Java GC upper limit exceeded.

I evaluate various data from a text file in a fairly large algorithm.

If the text file contains more than datapoints (the minimum value I need is 1.3 million data), it gives the following error:

Exception in thread "main" java.lang.OutOfMemoryError: GC overhead limit exceeded at java.util.regex.Matcher.<init>(Unknown Source) at java.util.regex.Pattern.matcher(Unknown Source) at java.lang.String.replaceAll(Unknown Source) at java.util.Scanner.processFloatToken(Unknown Source) at java.util.Scanner.nextDouble(Unknown Source) 

When I run it in Eclipse with the following settings for installed jre6 (standard virtual machine):

 -Xms20m -Xmx1024m -XX:MinHeapFreeRatio=20 -XX:MaxHeapFreeRatio=40 -XX:NewSize=10m -XX:MaxNewSize=10m -XX:SurvivorRatio=6 -XX:TargetSurvivorRatio=80 -XX:+CMSClassUnloadingEnabled 

Please note that it works fine if I execute only part of a text file.

Now I read a lot about this topic, and it seems that somewhere I should have a data leak, or I am storing too much data in arrays (which, I think, is).

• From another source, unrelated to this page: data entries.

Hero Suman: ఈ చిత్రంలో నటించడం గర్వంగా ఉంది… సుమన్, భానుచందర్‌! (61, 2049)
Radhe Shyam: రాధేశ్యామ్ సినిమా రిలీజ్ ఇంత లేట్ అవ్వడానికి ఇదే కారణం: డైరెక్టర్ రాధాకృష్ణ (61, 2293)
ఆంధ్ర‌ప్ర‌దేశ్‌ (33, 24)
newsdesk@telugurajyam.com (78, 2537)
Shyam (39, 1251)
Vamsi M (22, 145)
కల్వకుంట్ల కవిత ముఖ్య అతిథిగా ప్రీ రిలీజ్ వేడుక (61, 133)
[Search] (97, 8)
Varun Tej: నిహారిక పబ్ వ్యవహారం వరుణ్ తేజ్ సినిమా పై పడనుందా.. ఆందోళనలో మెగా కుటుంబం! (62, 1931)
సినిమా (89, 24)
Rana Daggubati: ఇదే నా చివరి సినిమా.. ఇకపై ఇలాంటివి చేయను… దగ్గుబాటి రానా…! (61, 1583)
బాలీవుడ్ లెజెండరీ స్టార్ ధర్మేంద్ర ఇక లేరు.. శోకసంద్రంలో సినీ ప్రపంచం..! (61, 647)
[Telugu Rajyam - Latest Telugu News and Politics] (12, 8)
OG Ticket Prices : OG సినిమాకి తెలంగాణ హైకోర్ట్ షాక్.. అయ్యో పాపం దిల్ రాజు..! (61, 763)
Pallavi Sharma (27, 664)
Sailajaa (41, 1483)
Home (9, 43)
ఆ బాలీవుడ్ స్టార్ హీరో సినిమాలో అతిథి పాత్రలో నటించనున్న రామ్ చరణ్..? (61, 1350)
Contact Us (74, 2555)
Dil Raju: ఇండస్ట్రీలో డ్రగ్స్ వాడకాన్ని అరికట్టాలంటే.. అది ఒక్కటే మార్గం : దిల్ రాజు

Now my problem is: how can I get around this?

  • Is it possible to change my settings so that I can still perform the calculation or do I really need more processing power? (don't know where to get this)
  • I read somewhere that it is better to use id and pointers for a processor than to put data in arrays and let it handle it. But how can I change my code so that it only displays pointers?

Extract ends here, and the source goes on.